Using a shorter probe that lacks the
conserved finger sequence, we observed the same pattern of tissue
distribution (data not shown). Moreover, we analyzed the enhancer trap
line l(3)5930 and confirmed by antibody staining that the
expression of the lacZ reporter gene is confined to the same multiple
organ systems that express dGATAc transcripts. ()From a
biochemical point of view, different dGATA factors share similar DNA
binding structures and, through the function of zinc finger domain
alone, there would be limited discriminating power to determine target
site specificity.
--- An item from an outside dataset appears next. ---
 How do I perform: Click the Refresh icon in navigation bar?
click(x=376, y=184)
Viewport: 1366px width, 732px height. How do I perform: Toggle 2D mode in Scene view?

Other domains of the dGATA proteins must contribute
to the subtle binding site preferences and differential activity
necessary for their specific regulatory functions. This could be
achieved by intrinsic affinity to different target sequences or by
interacting with other regulatory proteins. It remains to be seen
whether different dGATA factors can regulate a common gene with
different effects. Because Drosophila is convenient for
genetic studies, the functional role of each dGATA factor can be
definitively identified by analyzing the phenotypes of the mutants. The
cloning of multiple dGATA genes, the precise mapping of their
chromosomal locations, and the identification and characterization of
the dGATA gene mutants should facilitate our future studies in this
direction.
The nucleotide sequence(s) reported in this paper has been submitted to the GenBank(TM)/EMBL Data Bank with accession number(s) D50542[GenBank].